▸ WHAT YOU ARE ASKED TO DO
Please format the data below, from the line with "The height and width of the screenshot is (700, 1600)." to the line with "Like the poll", as a numbered list, leaving out any blank lines.

▸ Some data
■ ■ ■ ■ ■ ■ ■

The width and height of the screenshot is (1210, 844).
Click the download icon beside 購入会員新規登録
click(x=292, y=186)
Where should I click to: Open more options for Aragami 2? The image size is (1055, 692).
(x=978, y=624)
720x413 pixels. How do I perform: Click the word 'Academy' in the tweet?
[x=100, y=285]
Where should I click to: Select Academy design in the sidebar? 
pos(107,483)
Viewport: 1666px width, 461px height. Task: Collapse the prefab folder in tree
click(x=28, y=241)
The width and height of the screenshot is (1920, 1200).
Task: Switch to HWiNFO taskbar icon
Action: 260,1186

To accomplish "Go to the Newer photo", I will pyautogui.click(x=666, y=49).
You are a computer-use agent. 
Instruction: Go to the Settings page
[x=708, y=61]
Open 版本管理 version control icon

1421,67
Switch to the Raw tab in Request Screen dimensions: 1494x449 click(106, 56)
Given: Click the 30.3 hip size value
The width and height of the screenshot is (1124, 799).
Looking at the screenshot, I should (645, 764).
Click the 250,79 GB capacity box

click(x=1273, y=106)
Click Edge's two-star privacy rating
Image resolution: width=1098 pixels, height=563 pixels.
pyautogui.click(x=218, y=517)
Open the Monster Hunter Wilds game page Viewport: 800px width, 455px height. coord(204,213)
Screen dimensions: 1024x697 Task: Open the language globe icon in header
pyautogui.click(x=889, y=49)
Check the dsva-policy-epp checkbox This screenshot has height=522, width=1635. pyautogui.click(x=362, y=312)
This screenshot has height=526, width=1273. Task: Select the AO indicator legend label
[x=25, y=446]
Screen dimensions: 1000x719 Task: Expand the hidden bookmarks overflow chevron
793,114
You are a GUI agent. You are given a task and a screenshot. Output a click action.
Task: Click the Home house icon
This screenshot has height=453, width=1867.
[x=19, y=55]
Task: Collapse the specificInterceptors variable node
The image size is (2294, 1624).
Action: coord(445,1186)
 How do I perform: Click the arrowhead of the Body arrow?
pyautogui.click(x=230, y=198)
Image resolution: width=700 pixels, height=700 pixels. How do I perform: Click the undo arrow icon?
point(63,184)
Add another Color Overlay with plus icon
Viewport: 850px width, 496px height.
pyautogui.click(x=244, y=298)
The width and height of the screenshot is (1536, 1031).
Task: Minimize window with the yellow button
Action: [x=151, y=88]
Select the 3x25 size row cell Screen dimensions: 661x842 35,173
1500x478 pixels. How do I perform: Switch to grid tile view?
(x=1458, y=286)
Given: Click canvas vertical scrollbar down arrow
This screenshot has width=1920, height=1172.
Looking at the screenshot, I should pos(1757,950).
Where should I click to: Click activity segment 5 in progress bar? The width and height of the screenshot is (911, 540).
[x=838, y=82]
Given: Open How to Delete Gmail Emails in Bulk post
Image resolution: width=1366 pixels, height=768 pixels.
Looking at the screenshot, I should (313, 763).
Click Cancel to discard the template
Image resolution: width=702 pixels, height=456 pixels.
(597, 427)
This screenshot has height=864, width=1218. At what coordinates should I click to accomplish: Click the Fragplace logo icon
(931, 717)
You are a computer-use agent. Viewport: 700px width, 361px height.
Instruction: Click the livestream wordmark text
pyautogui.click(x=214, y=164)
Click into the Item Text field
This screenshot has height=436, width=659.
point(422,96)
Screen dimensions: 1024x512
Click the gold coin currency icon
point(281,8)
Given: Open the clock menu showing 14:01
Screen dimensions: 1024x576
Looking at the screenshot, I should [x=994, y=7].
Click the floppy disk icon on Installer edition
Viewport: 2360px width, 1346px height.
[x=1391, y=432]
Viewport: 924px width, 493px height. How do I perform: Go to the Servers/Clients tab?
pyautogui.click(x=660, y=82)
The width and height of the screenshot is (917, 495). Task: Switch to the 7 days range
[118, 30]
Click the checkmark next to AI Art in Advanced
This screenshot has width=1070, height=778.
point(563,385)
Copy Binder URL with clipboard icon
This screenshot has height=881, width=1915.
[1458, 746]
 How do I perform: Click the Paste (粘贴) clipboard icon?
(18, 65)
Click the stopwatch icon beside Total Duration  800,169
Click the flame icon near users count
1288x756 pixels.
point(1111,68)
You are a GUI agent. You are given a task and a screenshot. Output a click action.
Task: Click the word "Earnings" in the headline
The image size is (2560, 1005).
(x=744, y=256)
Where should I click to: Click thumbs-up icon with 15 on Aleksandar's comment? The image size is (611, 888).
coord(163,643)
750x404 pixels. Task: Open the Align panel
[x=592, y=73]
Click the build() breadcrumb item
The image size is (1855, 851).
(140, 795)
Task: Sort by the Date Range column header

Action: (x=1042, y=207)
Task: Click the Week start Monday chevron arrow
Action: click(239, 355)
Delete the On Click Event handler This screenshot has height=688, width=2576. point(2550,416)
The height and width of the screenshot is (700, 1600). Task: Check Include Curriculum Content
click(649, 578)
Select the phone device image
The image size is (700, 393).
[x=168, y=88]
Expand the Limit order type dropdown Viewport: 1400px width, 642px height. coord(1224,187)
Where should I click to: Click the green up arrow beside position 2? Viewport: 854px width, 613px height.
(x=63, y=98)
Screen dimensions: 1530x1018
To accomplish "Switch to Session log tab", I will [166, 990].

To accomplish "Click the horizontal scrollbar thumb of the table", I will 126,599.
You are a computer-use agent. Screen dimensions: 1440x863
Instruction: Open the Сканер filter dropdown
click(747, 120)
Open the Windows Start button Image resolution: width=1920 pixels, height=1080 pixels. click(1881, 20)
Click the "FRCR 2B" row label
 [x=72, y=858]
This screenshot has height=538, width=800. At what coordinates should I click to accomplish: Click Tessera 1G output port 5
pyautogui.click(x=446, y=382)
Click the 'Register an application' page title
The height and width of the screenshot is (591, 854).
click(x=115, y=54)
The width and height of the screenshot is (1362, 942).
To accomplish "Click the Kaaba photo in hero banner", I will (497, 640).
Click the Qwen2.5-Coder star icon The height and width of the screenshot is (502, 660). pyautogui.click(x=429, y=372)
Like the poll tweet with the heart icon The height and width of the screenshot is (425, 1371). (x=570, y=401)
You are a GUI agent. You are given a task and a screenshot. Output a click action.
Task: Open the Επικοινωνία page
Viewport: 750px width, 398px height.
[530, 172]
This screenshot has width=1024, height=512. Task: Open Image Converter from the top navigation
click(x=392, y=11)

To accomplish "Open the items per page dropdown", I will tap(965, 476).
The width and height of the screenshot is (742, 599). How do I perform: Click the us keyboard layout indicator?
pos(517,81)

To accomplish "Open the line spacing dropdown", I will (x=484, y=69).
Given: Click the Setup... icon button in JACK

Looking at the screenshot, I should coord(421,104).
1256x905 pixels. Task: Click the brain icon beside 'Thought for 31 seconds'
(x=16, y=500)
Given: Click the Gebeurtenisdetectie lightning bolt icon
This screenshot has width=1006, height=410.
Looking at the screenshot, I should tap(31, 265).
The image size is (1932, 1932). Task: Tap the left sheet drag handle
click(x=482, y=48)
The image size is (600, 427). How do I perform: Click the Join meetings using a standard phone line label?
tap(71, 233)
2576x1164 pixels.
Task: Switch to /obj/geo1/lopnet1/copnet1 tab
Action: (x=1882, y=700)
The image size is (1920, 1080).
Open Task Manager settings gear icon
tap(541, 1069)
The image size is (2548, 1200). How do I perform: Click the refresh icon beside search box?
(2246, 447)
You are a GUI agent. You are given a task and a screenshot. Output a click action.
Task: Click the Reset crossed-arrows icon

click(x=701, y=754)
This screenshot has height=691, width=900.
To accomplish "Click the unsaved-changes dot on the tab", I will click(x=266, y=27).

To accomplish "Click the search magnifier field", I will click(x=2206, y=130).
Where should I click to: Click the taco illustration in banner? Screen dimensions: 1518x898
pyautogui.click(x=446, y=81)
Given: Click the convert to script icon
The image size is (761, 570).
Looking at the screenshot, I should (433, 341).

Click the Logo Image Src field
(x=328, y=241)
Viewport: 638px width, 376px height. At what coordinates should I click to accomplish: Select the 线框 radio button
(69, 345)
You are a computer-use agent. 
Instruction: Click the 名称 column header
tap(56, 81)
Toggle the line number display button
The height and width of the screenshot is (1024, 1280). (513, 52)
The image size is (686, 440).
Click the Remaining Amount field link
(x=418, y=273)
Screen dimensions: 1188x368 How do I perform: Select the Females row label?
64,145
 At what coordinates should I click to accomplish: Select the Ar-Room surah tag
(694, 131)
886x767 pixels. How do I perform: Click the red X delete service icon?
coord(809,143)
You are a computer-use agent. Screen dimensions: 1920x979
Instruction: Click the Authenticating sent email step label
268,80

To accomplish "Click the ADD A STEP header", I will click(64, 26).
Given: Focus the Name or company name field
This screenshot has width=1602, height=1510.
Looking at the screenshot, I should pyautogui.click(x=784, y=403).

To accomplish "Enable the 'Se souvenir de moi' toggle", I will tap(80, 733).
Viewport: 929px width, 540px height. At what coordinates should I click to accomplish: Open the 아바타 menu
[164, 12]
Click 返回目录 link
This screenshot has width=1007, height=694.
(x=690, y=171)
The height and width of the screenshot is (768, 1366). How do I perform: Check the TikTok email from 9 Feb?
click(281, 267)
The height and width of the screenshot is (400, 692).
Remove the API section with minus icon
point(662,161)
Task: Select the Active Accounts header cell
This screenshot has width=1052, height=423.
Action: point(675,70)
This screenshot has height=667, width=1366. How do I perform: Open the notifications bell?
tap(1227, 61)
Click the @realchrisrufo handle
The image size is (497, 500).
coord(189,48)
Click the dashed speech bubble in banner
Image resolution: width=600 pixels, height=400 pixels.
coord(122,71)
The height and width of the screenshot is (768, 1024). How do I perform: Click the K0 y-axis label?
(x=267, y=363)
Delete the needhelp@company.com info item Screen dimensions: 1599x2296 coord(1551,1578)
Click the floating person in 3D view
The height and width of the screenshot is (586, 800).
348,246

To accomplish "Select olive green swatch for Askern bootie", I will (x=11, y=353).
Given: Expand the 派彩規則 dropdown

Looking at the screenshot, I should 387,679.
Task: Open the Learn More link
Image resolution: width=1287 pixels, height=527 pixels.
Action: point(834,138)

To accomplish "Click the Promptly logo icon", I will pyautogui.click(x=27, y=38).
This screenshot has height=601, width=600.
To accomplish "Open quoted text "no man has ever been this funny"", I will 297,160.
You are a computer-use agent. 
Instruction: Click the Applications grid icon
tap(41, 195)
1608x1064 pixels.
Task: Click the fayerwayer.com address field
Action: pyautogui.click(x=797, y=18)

■ ■ ■ ■ ■ ■ ■

▸ TASK OUTPUT
1. The height and width of the screenshot is (700, 1600). Task: Check Include Curriculum Content
2. click(649, 578)
3. Select the phone device image
4. The image size is (700, 393).
5. [x=168, y=88]
6. Expand the Limit order type dropdown Viewport: 1400px width, 642px height. coord(1224,187)
7. Where should I click to: Click the green up arrow beside position 2? Viewport: 854px width, 613px height.
8. (x=63, y=98)
9. Screen dimensions: 1530x1018
10. To accomplish "Switch to Session log tab", I will [166, 990].
11. To accomplish "Click the horizontal scrollbar thumb of the table", I will 126,599.
12. You are a computer-use agent. Screen dimensions: 1440x863
13. Instruction: Open the Сканер filter dropdown
14. click(747, 120)
15. Open the Windows Start button Image resolution: width=1920 pixels, height=1080 pixels. click(1881, 20)
16. Click the "FRCR 2B" row label
17.  [x=72, y=858]
18. This screenshot has height=538, width=800. At what coordinates should I click to accomplish: Click Tessera 1G output port 5
19. pyautogui.click(x=446, y=382)
20. Click the 'Register an application' page title
21. The height and width of the screenshot is (591, 854).
22. click(x=115, y=54)
23. The width and height of the screenshot is (1362, 942).
24. To accomplish "Click the Kaaba photo in hero banner", I will (497, 640).
25. Click the Qwen2.5-Coder star icon The height and width of the screenshot is (502, 660). pyautogui.click(x=429, y=372)
26. Like the poll tweet with the heart icon The height and width of the screenshot is (425, 1371). (x=570, y=401)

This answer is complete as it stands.